Neural networks have been widely touted as solving many forecasting problems [14]. At present, an artificial neural network (ANN) has been used to approximate nonlinear functions and has achieved great success in the field of engineering technology [15,16,17,18,19]. ANNs need large data sets to ensure their prediction accuracy. Due to the large time cost and financial cost of PSP characterization calibration, the number of data points is less than 50 data points. Based on the limited experimental observation data, a data enhancement method is used to increase the number of data points and the dropout layer is used to further improve the prediction accuracy. In order to further evaluate the prediction accuracy of this paper, we propose a method to measure the delta wing pressure by using the prediction coefficient in the Stern-Volmer equation. The pressure distribution of the delta wing is calculated by using the coefficients predicted by the ANN in this paper, and the error of this method is discussed in the test of the pressure measurement of the delta wing in the China Aerodynamic Research and Development Center (CARDC).

2. Experimental Setup

2.1. Sample Preparation

The fast response PSP used in this paper is composed of a high concentration of ceramic particles mixed with a small amount of adhesive. Its structure is shown in Figure 1. PC-PSP uses a porous structure to enhance the diffusion of oxygen through the pores, thereby rapidly responding to pressure changes.

The samples are circular thin aluminum sheets. We sprayed 30 samples divided into 5 groups through the air spray method. We used the spray gun to sweep the surface of the samples at a constant speed but different sweep times: 10 times, 15 times, 20 times, 25 times, 30 times, and 35 times, to form different paint thickness and roughness. As shown in Figure 2, for PSP samples numbered 0 to 5, the sweep times increases gradually.

2.2. Characterization Calibration of PSP

The pressure sensitivity of the PSP can be obtained with a static calibration system. The schematic of the calibration chamber is shown in Figure 3. A UV LED light source with a wavelength of 405 nm is used as the excitation light source to promote the oxygen quenching reaction. The sample is placed on the heating/cooling table, and the pressure and temperature can be changed by air source and liquid nitrogen. Pressure and temperature sensors are used to accurately read the pressure and temperature in the chamber. Pressure sensitivity is calibrated by changing the pressure under constant temperature conditions.

# Goal A
For each statement below, state whether the pressure-sensitive paint excerpt supports it, answering yes or no and quoting the deciding words. (i) Fewer than 50 data points are available from the calibration. (ii) The excitation light source has a wavelength of 450 nm. (iii) Pressure sensitivity is calibrated by varying temperature while pressure is held constant.
# Goal B
Extend the pressure-sensitive paint excerpt, continuing on from its final sentence.
The data are separate material, unrelated to the pressure-sensitive paint excerpt.

# Data
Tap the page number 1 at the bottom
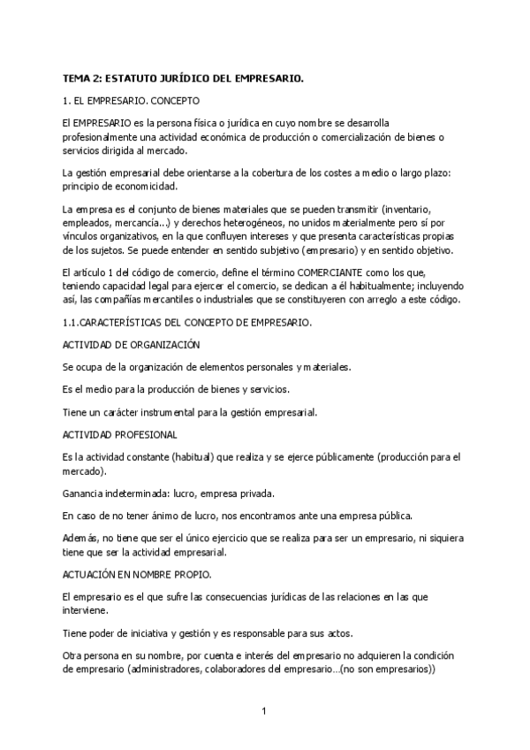coord(264,710)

# Task response A
(i) Yes: "the number of data points is less than 50 data points."
(ii) No: "A UV LED light source with a wavelength of 405 nm is used as the excitation light source"
(iii) No: "Pressure sensitivity is calibrated by changing the pressure under constant temperature conditions."

# Task response B
The pressure and luminescent intensity can be modeled by a simplified form of the Stern-Volmer equation, which can be expressed as:

$$\frac{I_{ref}}{I}=A(T)+B(T)\frac{P}{P_{ref}}$$

(1)

where I_ref and P_ref are the luminescent intensity and the air pressure at a reference condition, respectively. The temperature-dependent coefficients A and B are determined through calibration experiments. During the pressure calibration, we found that there seems to be a strong correlation between coefficients A and B. The changes of coefficients A and B of the 30 samples are shown in Figure 4, and they change simultaneously and regularly.

The pressure sensitivity is approximately equal to coefficient B. So, we try to predict the pressure sensitivity using the paint thickness and roughness of the model surface based on the ANN, then use the pressure sensitivity to predict coefficient A. We substitute the values of coefficient A and pressure sensitivity (coefficient B) into the Stern-Volmer equation to calculate the pressure. In this way, we can avoid the problem of paint thickness and roughness differences between samples and models in PSP pressure measurement tests.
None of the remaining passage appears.